Nicht nur das Soli Deo Gloria, das seit 1984 unter allen Werken von Jörg Herchet zu finden ist, ließ diesen philosophisch und theologisch ambitionierten Komponisten, Lehrer und brillanten Musikdenker als einen Solitär und staatsfernen Eremiten in der DDR erscheinen. Wer sich wie er zu einem «uneingeschränkt religiösen Schaffen» bekennt, dessen Mu­sik musste auf dem ästhetisch vermin­ten Territorium des Sozialistischen Realismus exterritorial bleiben, ein Fremd­körper, dem allenfalls der Unsegen repressiver Toleranz eines kulturpolitischen Oktroi zuteil wurde. Dass Herchet dennoch unter der Mentorschaft von Paul Dessau seine künstlerische Heimat finden konnte, hat in den ersten beiden Texten der vorliegenden Dokumentation sei­nen dankbaren Nachhall gefunden – gleichsam eine Hommage an den verehrten Lehrer und Freund, der Herchets Suche nach dem eigenen Ton kritisch und fördernd begleitet hat.
Die über dreißig von Christoph Sramek ausgewählten Texte des Komponisten bilden die geistlichen, ästhetischen, philosophischen, musikalisch-strukturellen und schaffenspsycho­logischen Koordinaten einer Kompositionsästhetik ab, die in einem viertönigen Allintervallakkord ihren konstruktiven Kern hat und der sich Herchets komplexe und zugleich stets einladend-hörsame Klangsprache verdankt.
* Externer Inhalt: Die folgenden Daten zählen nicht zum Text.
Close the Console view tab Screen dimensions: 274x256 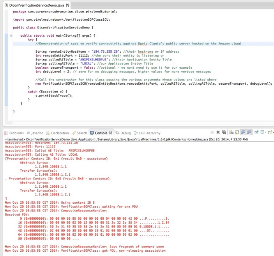(111, 133)
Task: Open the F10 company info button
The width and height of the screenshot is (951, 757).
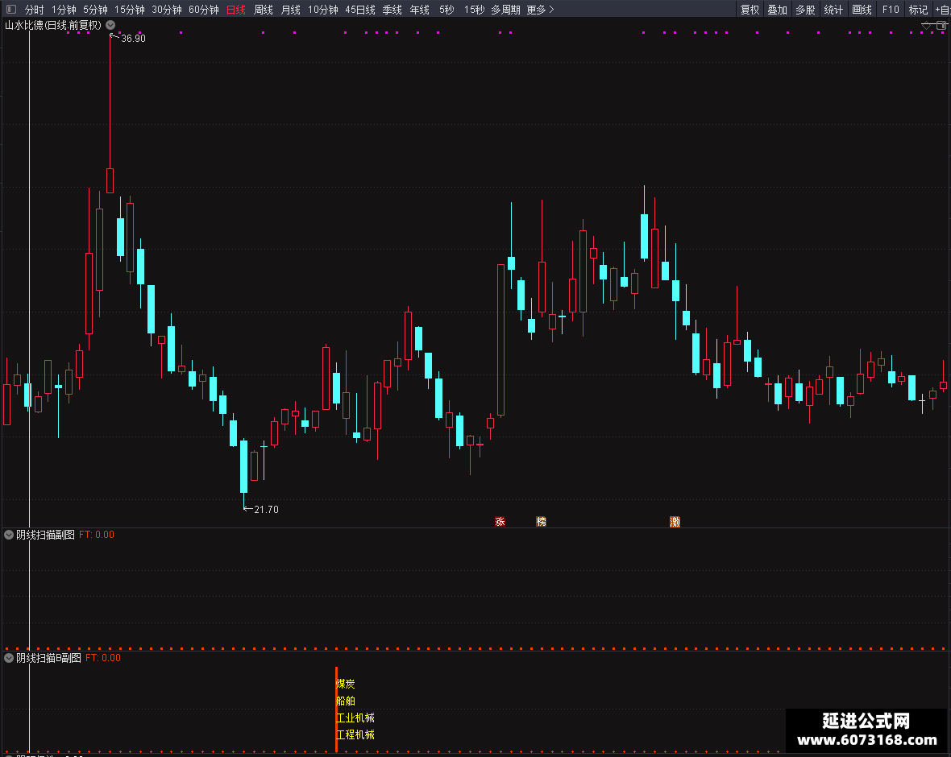Action: (x=891, y=10)
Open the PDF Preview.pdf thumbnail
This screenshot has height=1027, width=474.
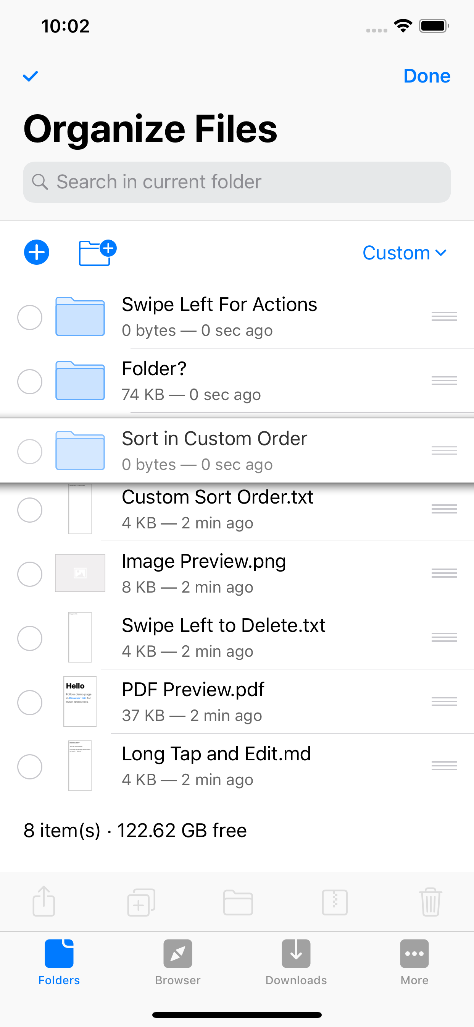click(80, 701)
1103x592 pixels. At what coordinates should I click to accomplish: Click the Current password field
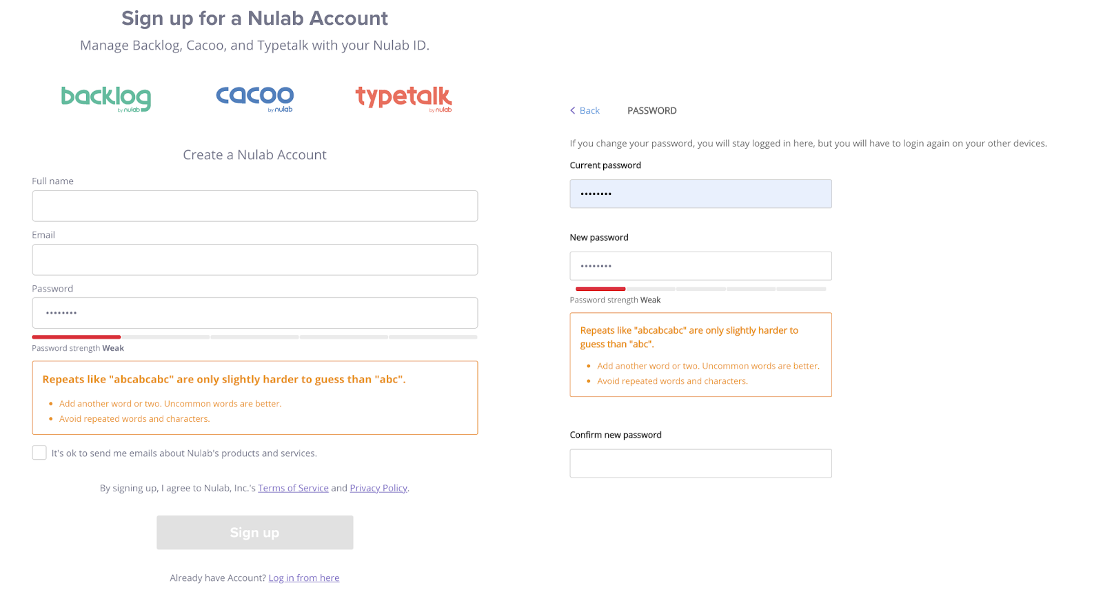click(x=700, y=194)
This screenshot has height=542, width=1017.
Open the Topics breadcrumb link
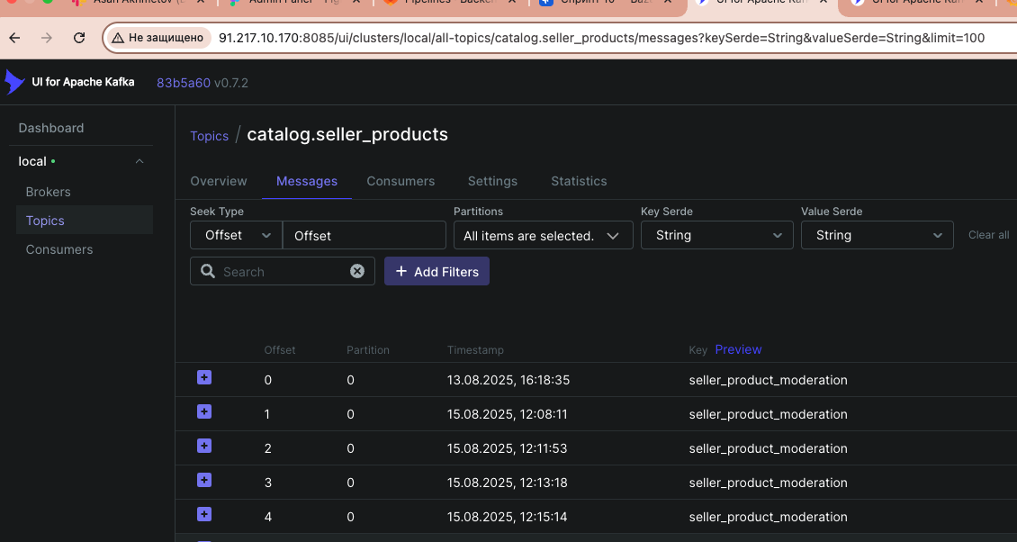209,136
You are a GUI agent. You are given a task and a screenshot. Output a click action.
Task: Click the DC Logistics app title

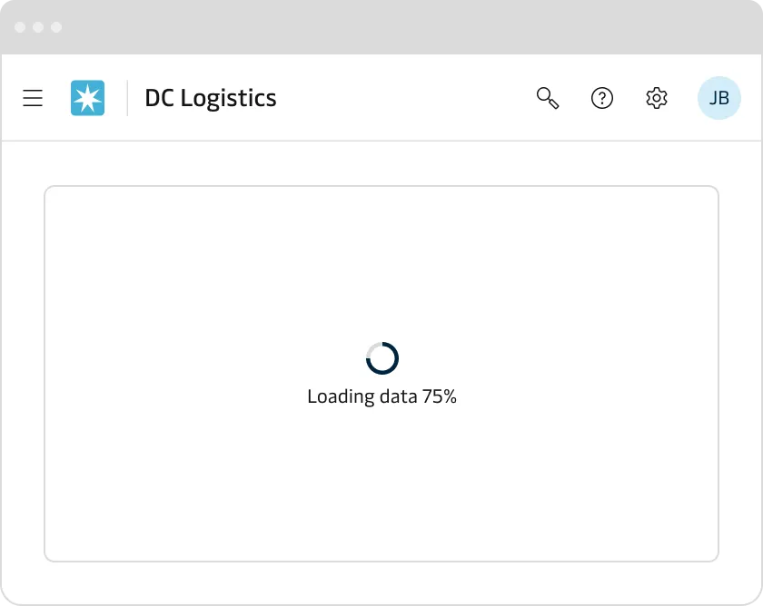click(210, 98)
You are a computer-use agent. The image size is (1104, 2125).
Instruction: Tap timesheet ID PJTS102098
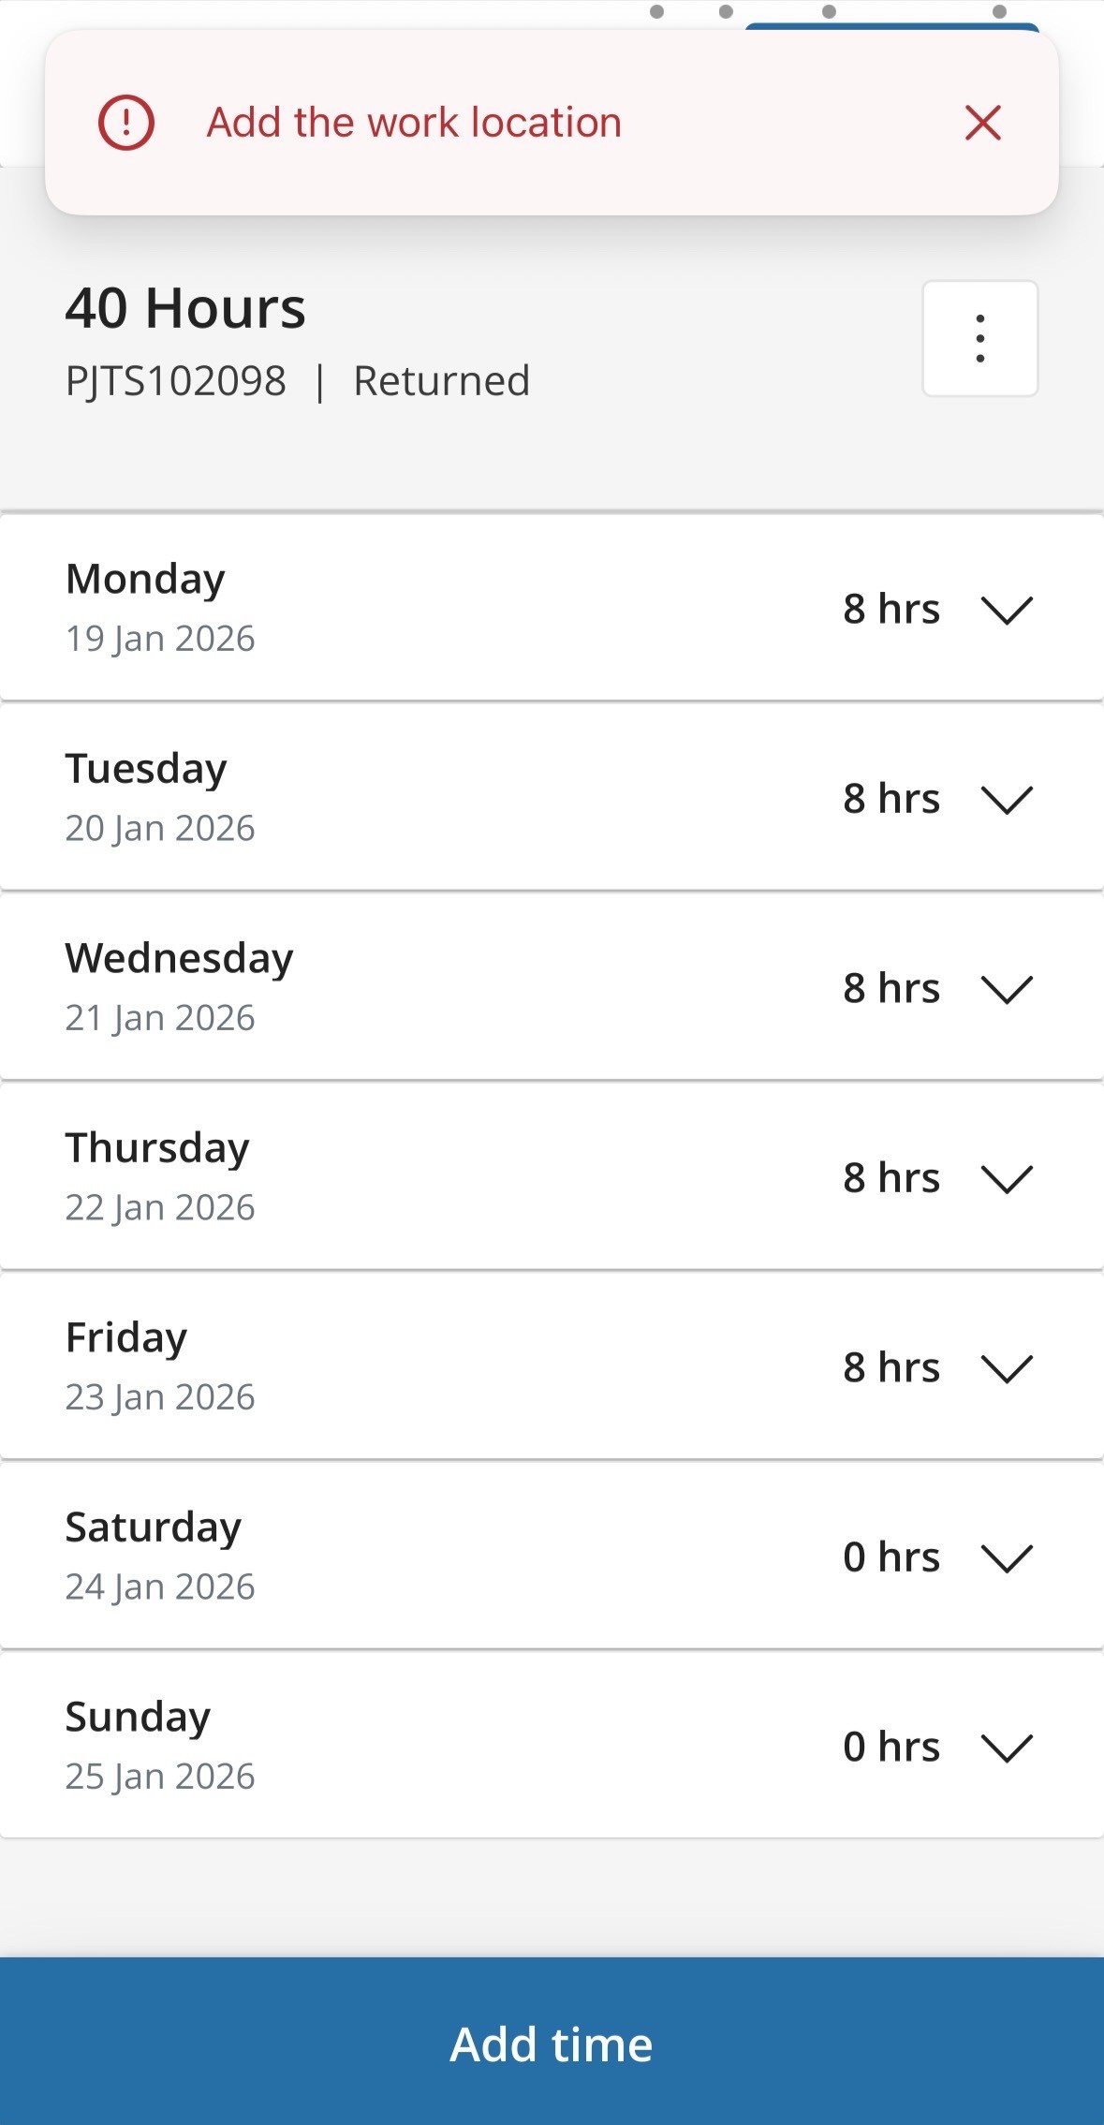(x=176, y=381)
Dabei lassen sich Bach, Bruckner und Webern als trigonometrische Punkte ausmachen, mit denen die eigene reiche Klanglandschaft immer wieder neu vermessen wird. Die mystische «Einheit in der Vielfalt» bei Bach und die «totale Gegenwärtigkeit» in Bruckners musikalischer Zeit sind für Herchet Verweise auf Transzendentes, das auch der eigentliche Gegenstand des Orgelzyklus NA­MEN GOTTES ist und dem Herchet in einer subtilen Deutung von Beethovens Hammerklaviersonate op. 106 nachspürt.
Eine besondere Verweisfunktion kommt in Herchets Reflexionen eigener Werke der Lichtmetapher zu, die dem Buch mit dem Titel gleichsam als Programm eingeschrieben ist. Jörg Milbradt – neben Lydia Weißgerber, Dong-Hak Kim und Jost Luis Galindo Burke einer der weiteren Autoren des Bandes – elaboriert mit dieser Metapher «die poetische Kraft utopischer Vorstellungen» am Beispiel von Franz Schuberts Lied Heliopolis nach Mayrhofer: «Leben im Licht und lichtvolles Handeln» gebe es nur in der Kunst. «Kunst» – das ist für Herchet «eine Harmonie, die parallel zur Natur verläuft», und zugleich ein Vorschein davon, «dass dereinst alles [Verschiedene] in Gott vollkommen geeint sein wird». Arnold Schönbergs Einsicht, dass Kunst keine Antworten gibt, sondern Fragen stellt, die den Menschen zutiefst betreffen, berührt nach Herchet ihr Proprium als existenzielle Erfahrung.
Musik insbesondere vermag aber auch jene Botschaft zu vermitteln, die Jörg Herchet dem verzeihenden «Più docile io sono» der Gräfin in Mozarts Figaro abgelauscht hat – die Hoffnung nämlich, dass der Mensch nicht am Menschen scheitern muss. Summa: Der vorliegende Band vermittelt höchst eindrucksvoll die Begegnung mit einem ganz und gar Eigenen unter den Komponisten unserer Zeit, und er ist zugleich ein material- und facettenreiches Kompendium des Denkens in und über Musik heute.